I’ve always wanted my own adult playground in the convenience of my backyard. I still am hoping for some other fun yard assets like a garden, fire pit, and a chicken coop and whatever else I can squeeze in around the perimeter of the pump track, which nearly covers the entire yard.
We also plan to plant pumpkins on the berms and turn it into a “Pumpkin Track”.
There is still plenty of work to be done, we’ve only got one rideable outside line so far. The truth is, a pump track is never done because there is always an opportunity to change and reshape it. Pump tracks are a constant evolutionary design with room for new lines and creativity.
Sure, it’s not the most “practical” thing to have in the backyard, and it does not match the status-quo of what most adults build in their backyards, but we couldn’t be happier. I now have a new way to decompress after a stressful day, and I know I’ll develop better bike handling skills by default. If you feel like behaving like a kid, you’re welcome to come ride the pump track too. #NorthwestRenosBestPumpTrack


Developing More Skills from Playing than Competing:

Playing as a kid is something we never question.  Yet, somehow, as adults we seem to forget the importance of play.  I’m not talking about recreating, I’m talking about playing.  Playing, in its purest form, means doing something for the sake of doing it, without an intention or goal or focus.


Playing is something I am working hard to revisit in a serious way in my sport of cycling.  

I came into mountain biking through a collegiate team with many awesome, casual, goofy rides with friends (both male and female).

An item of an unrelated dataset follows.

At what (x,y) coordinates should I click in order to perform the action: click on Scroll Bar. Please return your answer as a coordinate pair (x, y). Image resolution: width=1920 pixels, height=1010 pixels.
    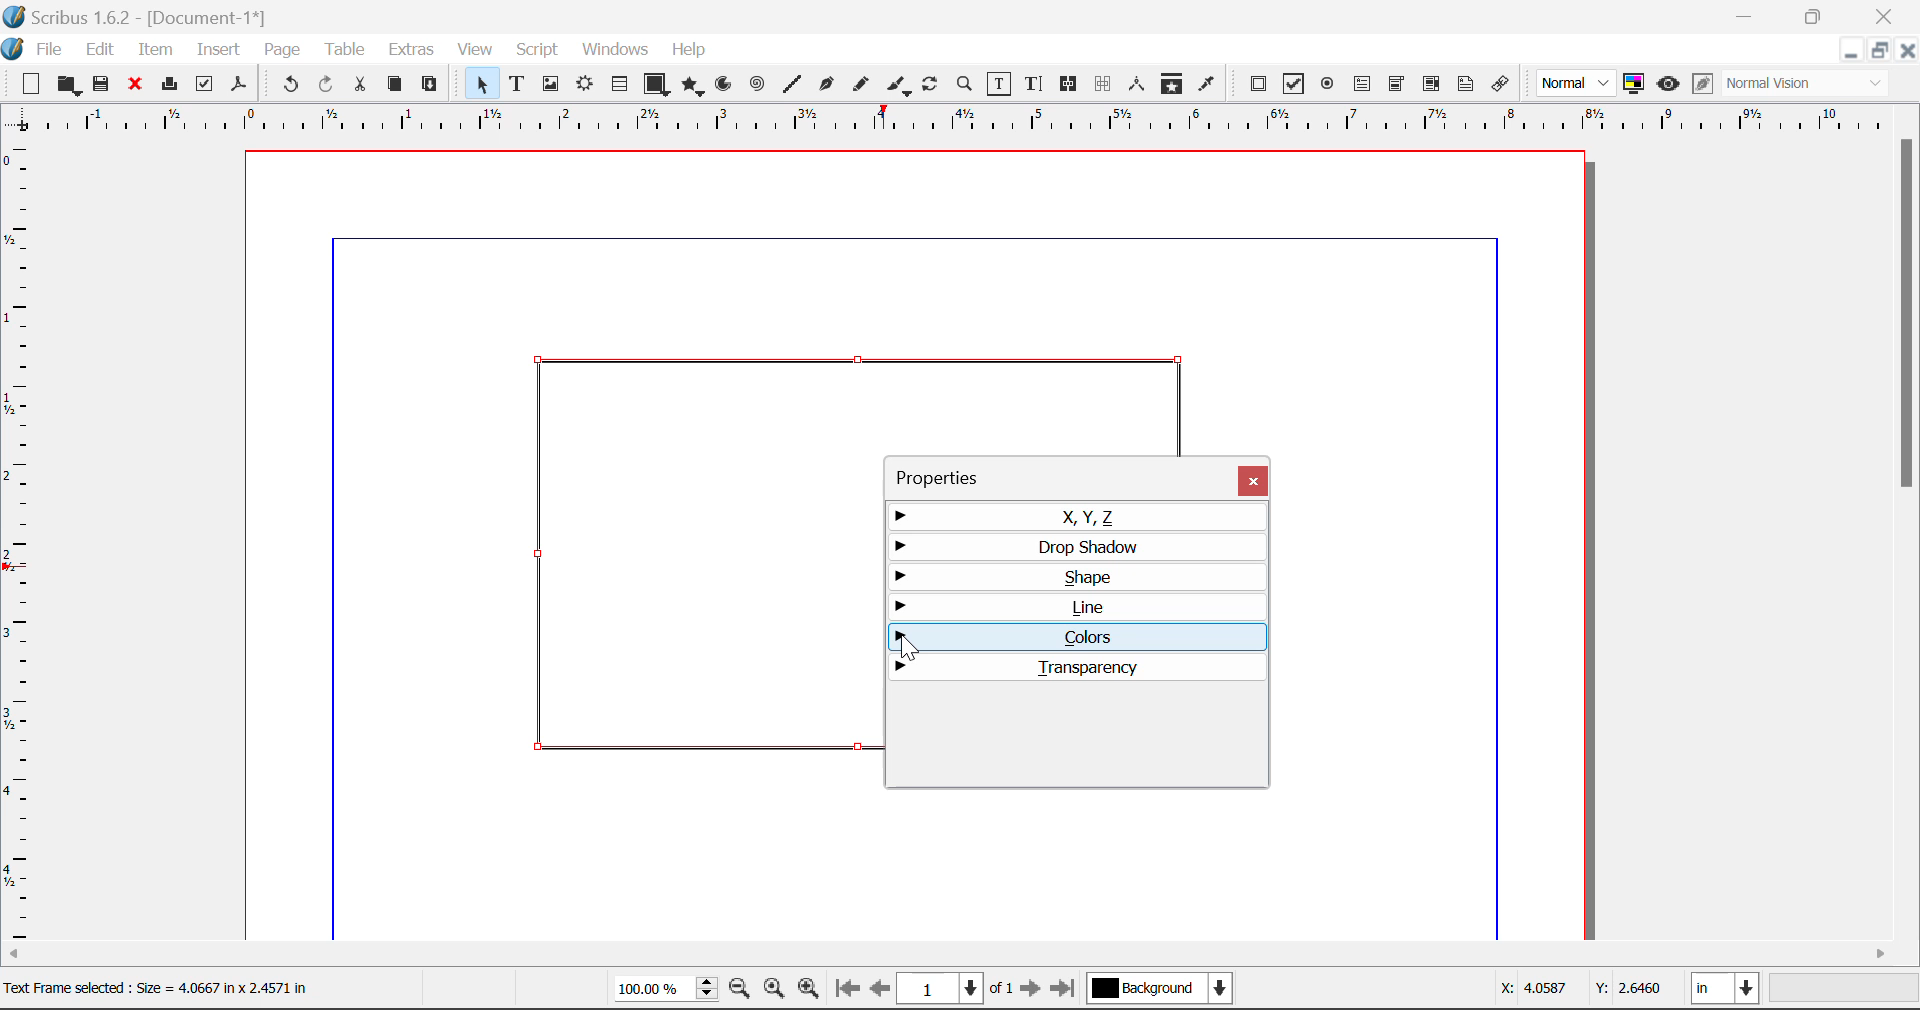
    Looking at the image, I should click on (1908, 534).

My career took off because I also enjoy racing, which lead me down a whole other path in the sport.  Competition teaches incredible self understanding, the ability to fight against the odds, confronting self demons when the pressure’s on, tactics, training, pacing and on and on…


BUT, the greatest skills I’ve acquired in mountain biking came from playing.  The more I play and don’t think about my riding in a calculated way or force things, the more I gain from trial and error.


My major goal for the 2017 season is developing skills that I’ve never learned.  Manualing, wheelies and big-ass bunny hops and, who knows, maybe a nose manual… the possibilities are endless.


Now that I’ve been a professional bike racer for 8 years, I’m excited to reconnect with bike-play and, I have no doubt, it will be beneficial for all of my riding experiences, even the racing.


This concept on the bike directly parallels life.  Life is not meant to be lived with a strategy all the time, with a grand plan for the future. Sometimes, it needs to be goofy, awkward and filled with joy and simple pleasures for no good reason.  


I encourage everyone to make room for playtime.  Revert to your 4-year-old self, It will make you a better, happier person.